I think an advantage of an endpoint with just the information (regardless of if that's in JSON, newline-separated plain-text, etc) would be that you could query them witout everyone and their mother having to create custom parsers. Think "consuming an API" instead of "surfing the internet in a browser". I believe webrings also fall into the "surfing" part, which is not what I'm going for here.

Here's an example of what ZeroGravitas mentioned. This is a blog from the "old" Web2.0 days, when social media was nascent.

This old man still updates his blog almost daily with content that would have him banned on Twitter. He's one of the most insightful and inciteful voices in the world of advertising.

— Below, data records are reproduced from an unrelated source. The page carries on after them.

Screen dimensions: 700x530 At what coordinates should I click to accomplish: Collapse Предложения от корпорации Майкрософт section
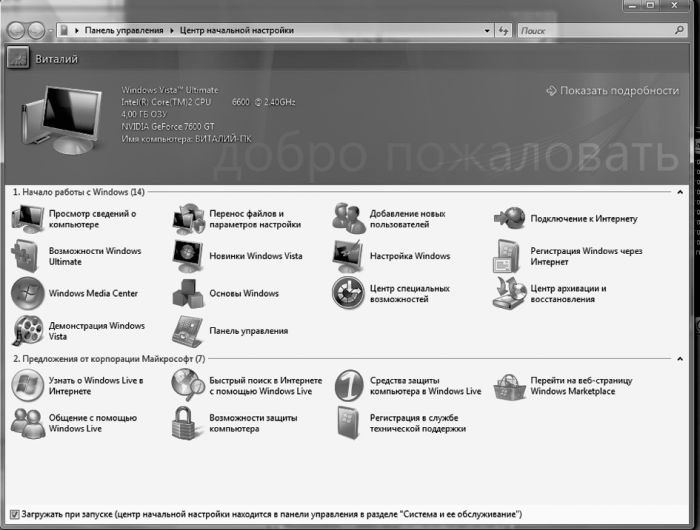(x=680, y=358)
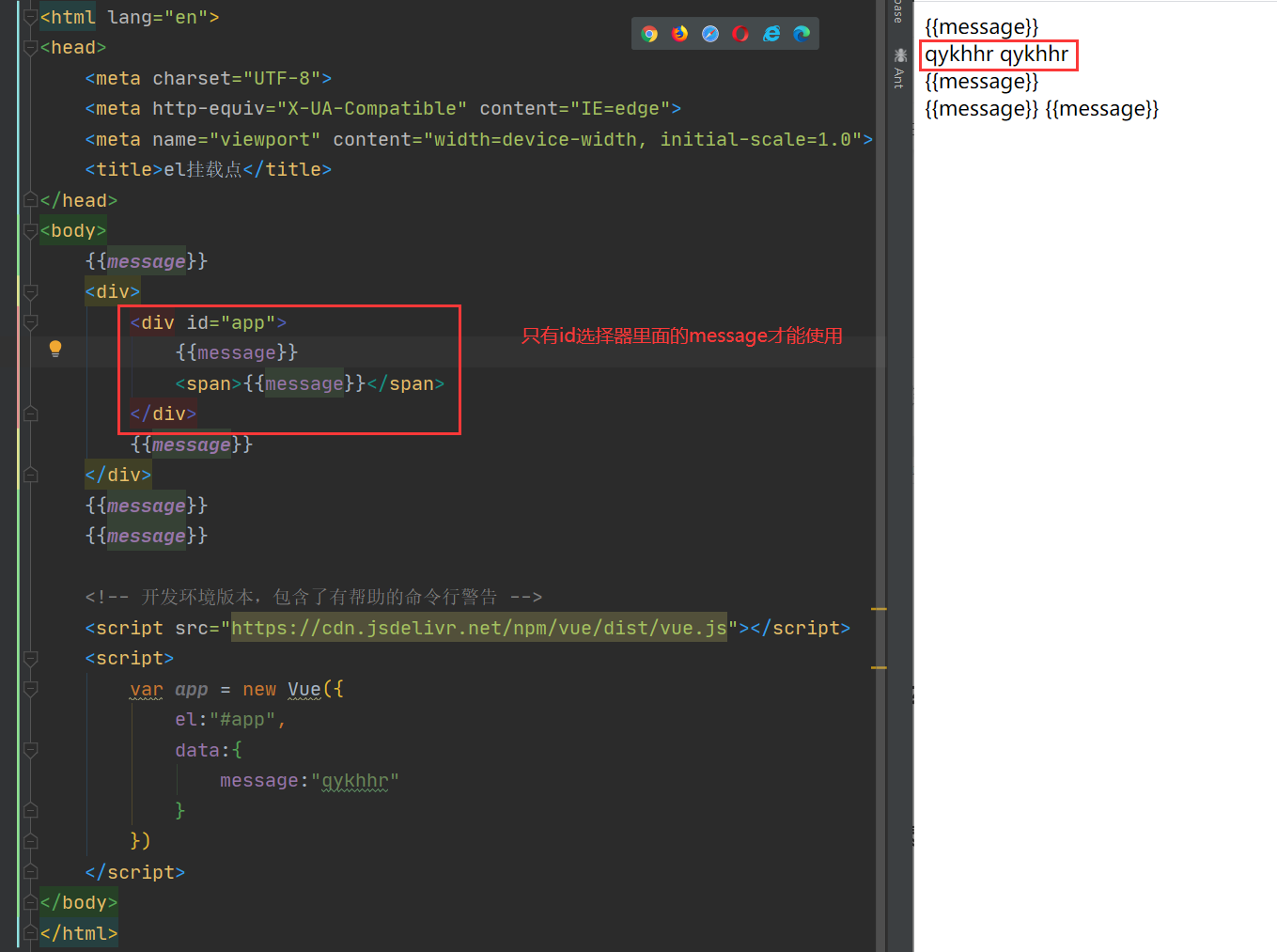Click the lightbulb intention icon in the gutter
This screenshot has width=1277, height=952.
[55, 349]
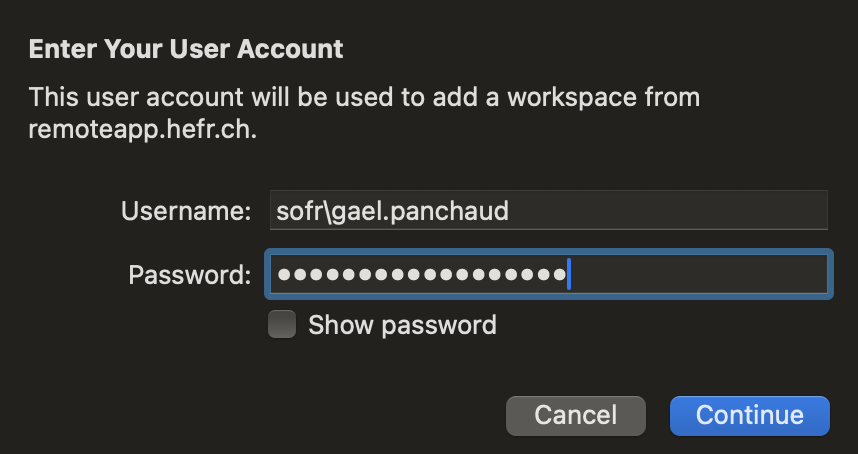
Task: Place cursor within the masked password dots
Action: (x=421, y=274)
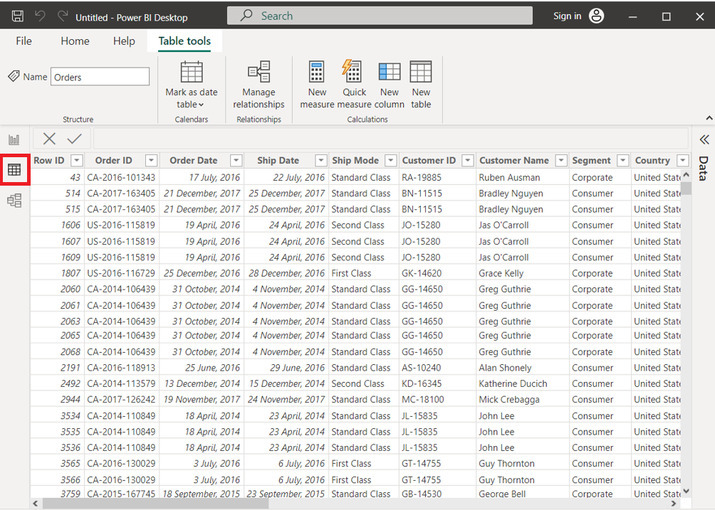Commit formula with the checkmark button

[x=75, y=139]

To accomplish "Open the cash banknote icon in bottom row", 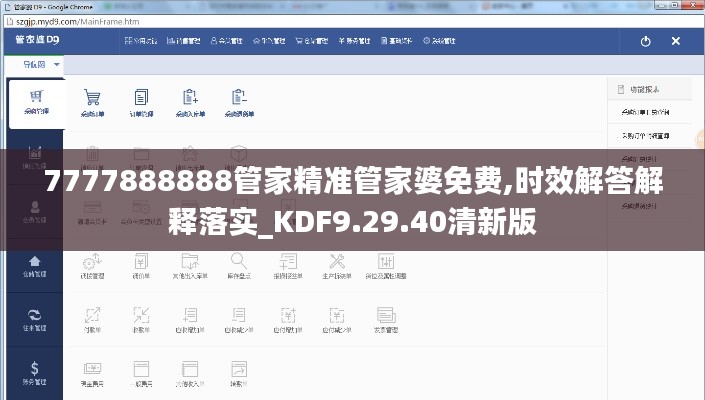I will (92, 369).
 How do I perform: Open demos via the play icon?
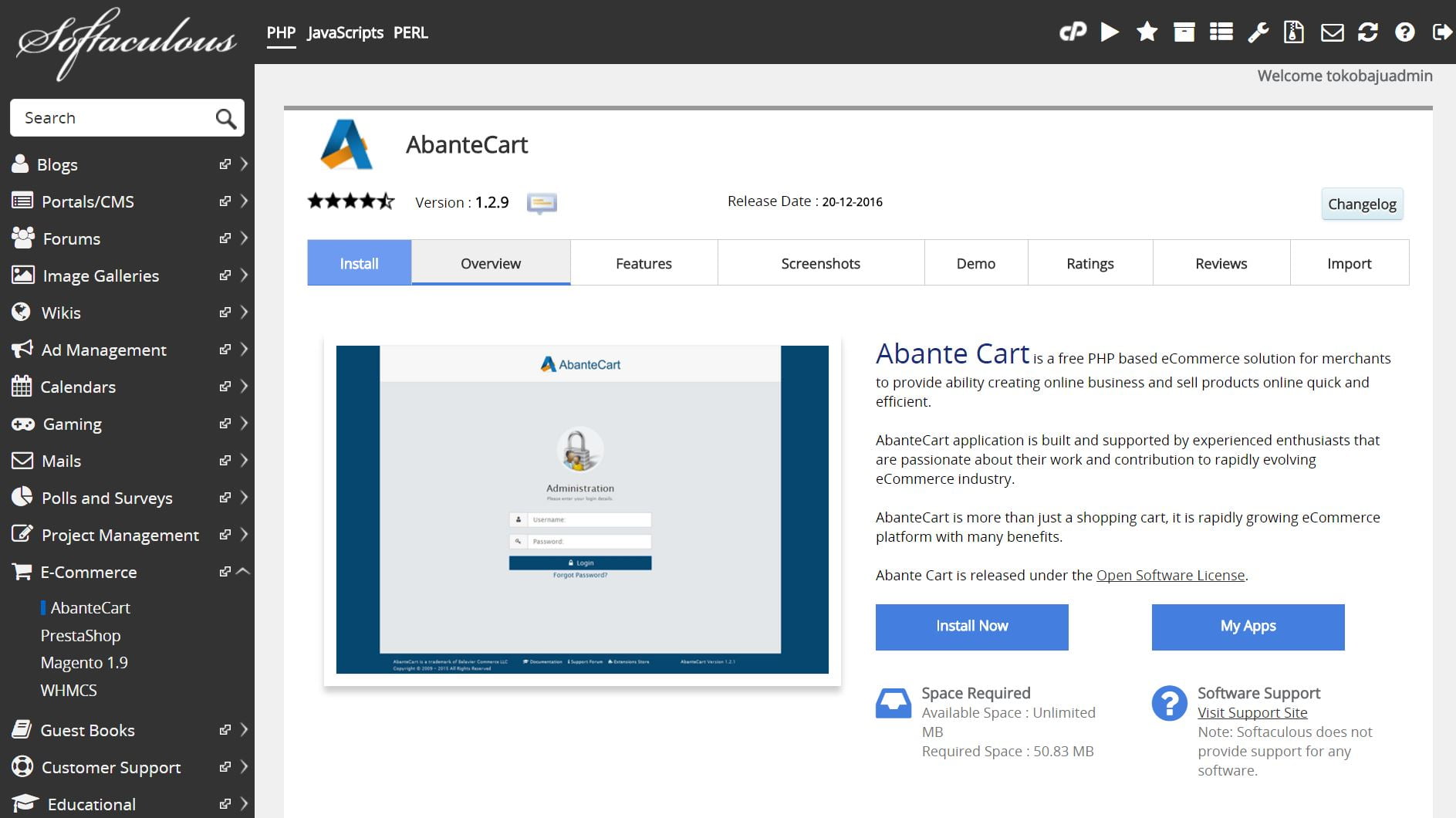coord(1110,32)
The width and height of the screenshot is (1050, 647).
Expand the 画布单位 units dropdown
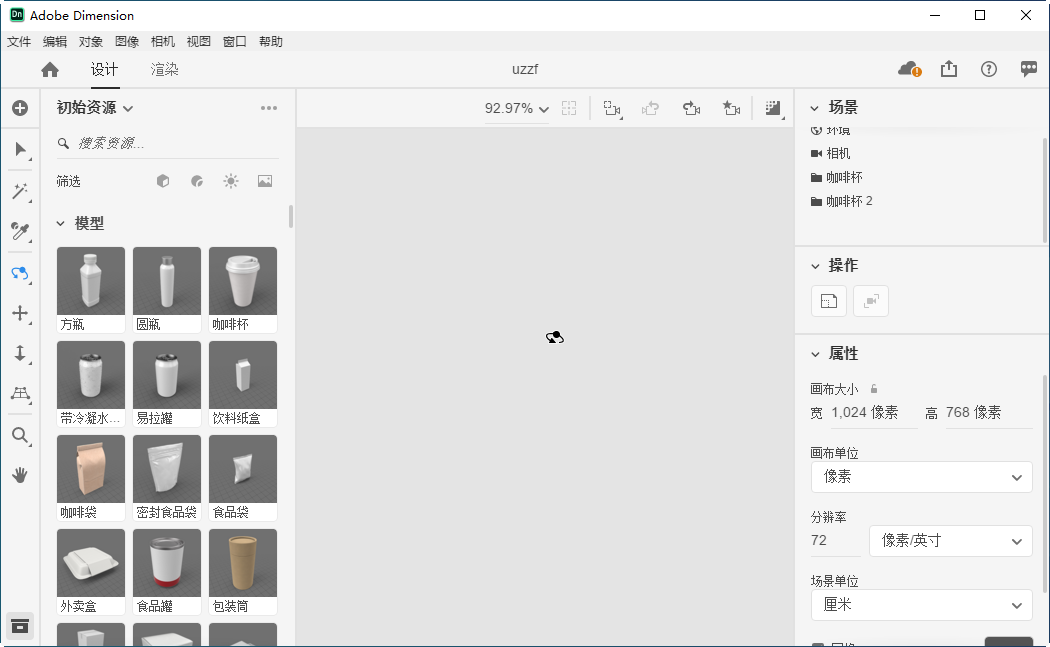920,477
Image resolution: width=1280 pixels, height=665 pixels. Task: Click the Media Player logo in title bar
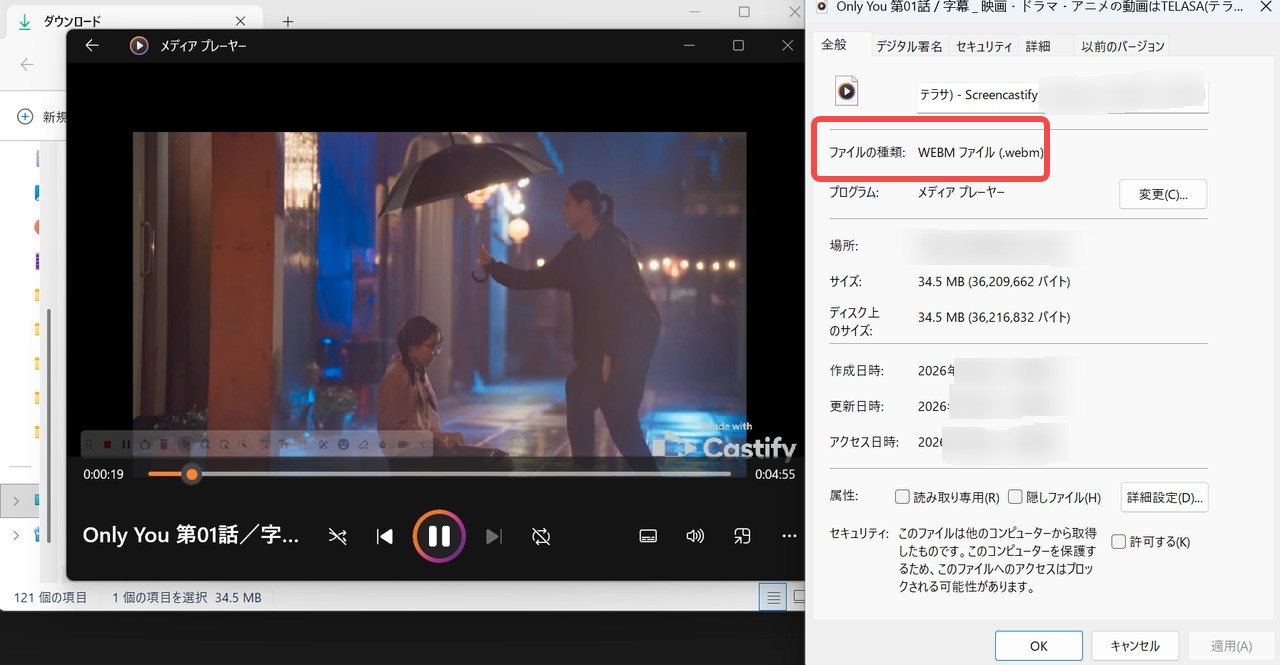(139, 45)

https://adscam.typepad.com/

Yeah that definitely falls in the "surfing the internet" category, unless I'm missing a link to a bare list of sources he follows, so I don't have to write a parser.

I understand it can be annoying when people come up with things that have already been implemented, and for which standards exist. But so far I don't see how what I suggested with a "/following" endpoint is exactly like RSS.

Atom feeds also had the concept of a "via" link which would be used to give credit to the person you discovered it via.
That's more like sharing a post and including its source. In twitter terms: retweeting.

What I intend with the "/following" endpoint example is to say: "Here are some sources that I think publish worthwile content."